Bahaya pekerjaan menyumbang lebih dari satu dari sepuluh orang dengan berbagai penyakit paru-paru – ScienceDaily

Bahaya pekerjaan menyumbang lebih dari satu dari sepuluh orang dengan berbagai penyakit paru-paru – ScienceDaily


Lebih dari 1 dari 10 orang dengan berbagai penyakit paru-paru non-kanker mungkin sakit akibat menghirup uap, gas, debu atau asap di tempat kerja, menurut pernyataan bersama American Thoracic Society dan European Respiratory Society yang diterbitkan di ATS’s. American Journal of Respiratory and Critical Care Medicine.
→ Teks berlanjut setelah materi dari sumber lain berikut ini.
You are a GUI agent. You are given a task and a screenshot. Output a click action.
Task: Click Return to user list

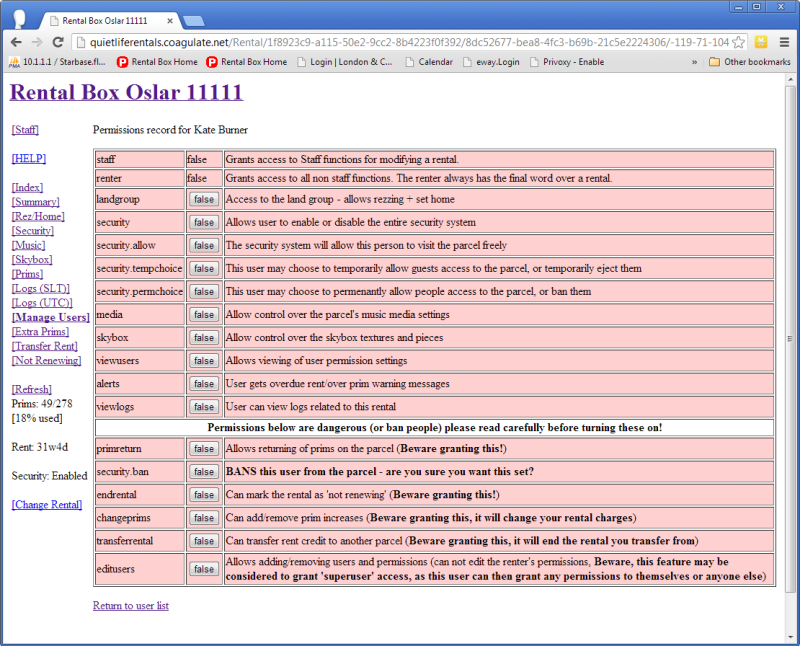point(130,606)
Dalam “The Occupational Burden of Nonmalignant Respiratory Diseases: An Official American Thoracic Society and European Respiratory Society Statement”, 13 ahli klinis dan penelitian dari dua masyarakat pernapasan menganalisis sejumlah studi tentang hubungan antara bahaya pekerjaan dan penyakit paru-paru. Studi tersebut dilakukan di seluruh dunia selama lebih dari dua dekade.
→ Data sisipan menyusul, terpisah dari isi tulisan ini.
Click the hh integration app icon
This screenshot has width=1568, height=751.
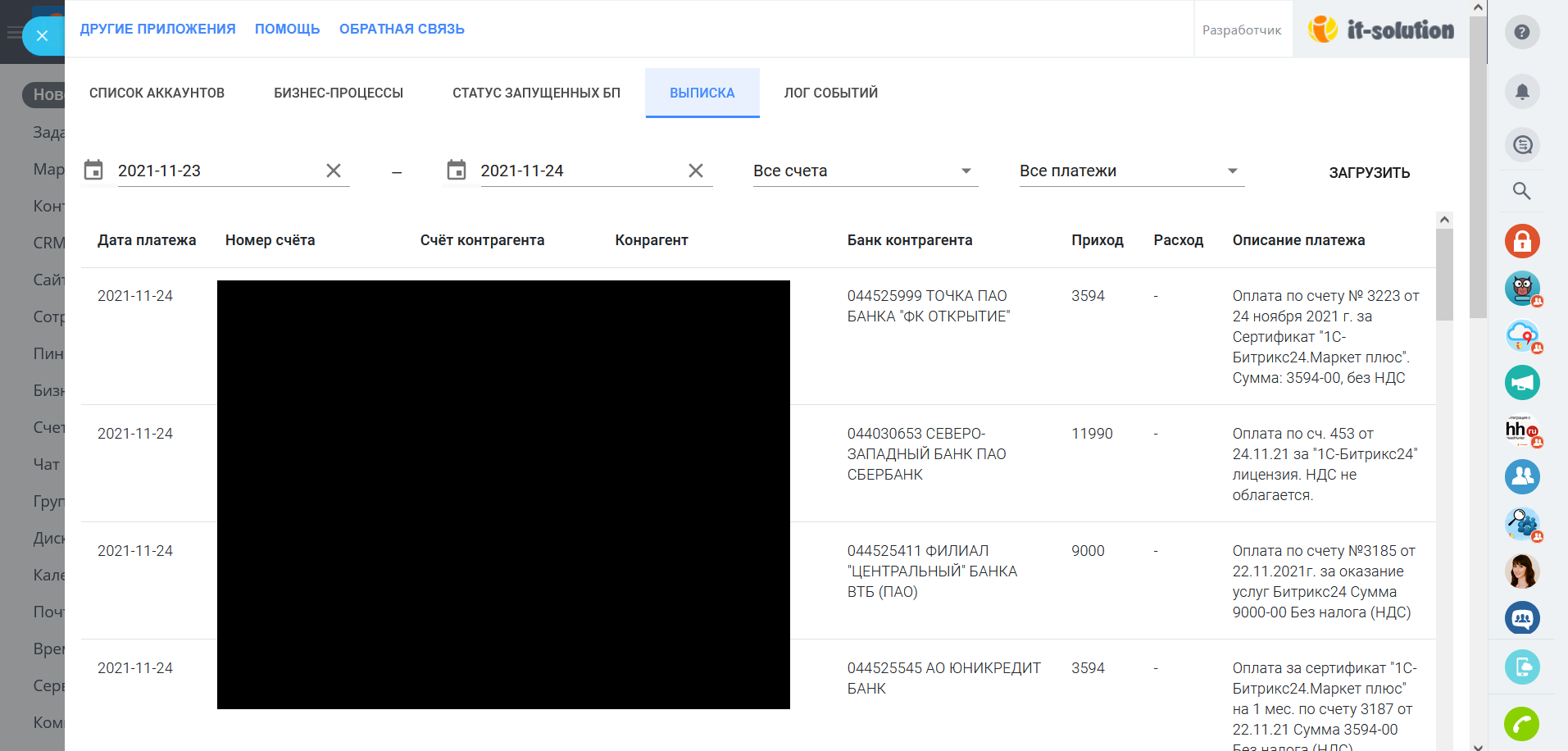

Penulis memasukkan berbagai kondisi pernapasan, mulai dari asma dan PPOK hingga fibrosis parut dan infeksi tertentu. Mereka tidak mempelajari kanker paru-paru dan pleura, selaput yang mengelilingi paru-paru, karena beban pekerjaan untuk kondisi tersebut, yang bisa sangat besar, telah dilaporkan. Demikian pula, mereka tidak memasukkan dalam perkiraan beban asbestosis, silikosis dan pneumokoniosis pekerja batubara (paru-paru hitam), karena kondisi tersebut sepenuhnya terkait dengan pekerjaan.

“Peran faktor pekerjaan di sebagian besar penyakit paru-paru kurang diketahui,” kata Paul D. Blanc, MD, MSPH, kepala Divisi Kedokteran Lingkungan dan Pekerjaan di Universitas California San Francisco, yang bersama dengan Carrie A. Redlich , MD, MPH, direktur Program Kedokteran Lingkungan dan Kerja di Universitas Yale, memimpin upaya kelompok. “Kegagalan untuk menghargai pentingnya faktor yang berhubungan dengan pekerjaan dalam kondisi seperti itu menghambat diagnosis, pengobatan dan, yang paling penting, pencegahan penyakit lebih lanjut.”

Secara khusus, penulis memperkirakan beban pekerjaan penyakit paru-paru ini:

  • Asma, 16 persen
  • Penyakit paru obstruktif kronik (PPOK) 14 persen
  • Bronkitis kronis, 13 persen
  • Fibrosis paru idiopatik, 26 persen
  • Pneumonitis hipersensitivitas, 19 persen
  • Sarkoidosis dan penyakit granulomatosa lainnya, 30 persen
  • Proteinosis alveolar paru, 29 persen
  • Pneumonia yang didapat dari komunitas (pada orang dewasa usia kerja), 10 persen
  • Tuberkulosis (pada pekerja yang terpajan debu silika), 2 persen.

Dr. Blanc mengatakan bahwa beberapa dari temuan ini, terutama untuk asma dan COPD, memperkuat perkiraan beban sebelumnya. Perkiraan lain, seperti untuk fibrosis paru idiopatik dan pneumonia yang didapat dari komunitas pada orang dewasa usia kerja, menyoroti “besarnya risiko yang baru dihargai”.

Dr. Blanc menambahkan bahwa penulis berharap bahwa pernyataan tersebut akan menyebabkan para dokter untuk mempertimbangkan tidak hanya kondisi pernafasan tetapi juga pekerjaan pasien dan “akan menggerakkan pembuat kebijakan untuk secara serius mencegah penyakit tersebut di antara pekerja perempuan dan laki-laki di seluruh dunia.”

Sumber Cerita:

Materi disediakan oleh American Thoracic Society. Catatan: Konten dapat diedit gaya dan panjangnya.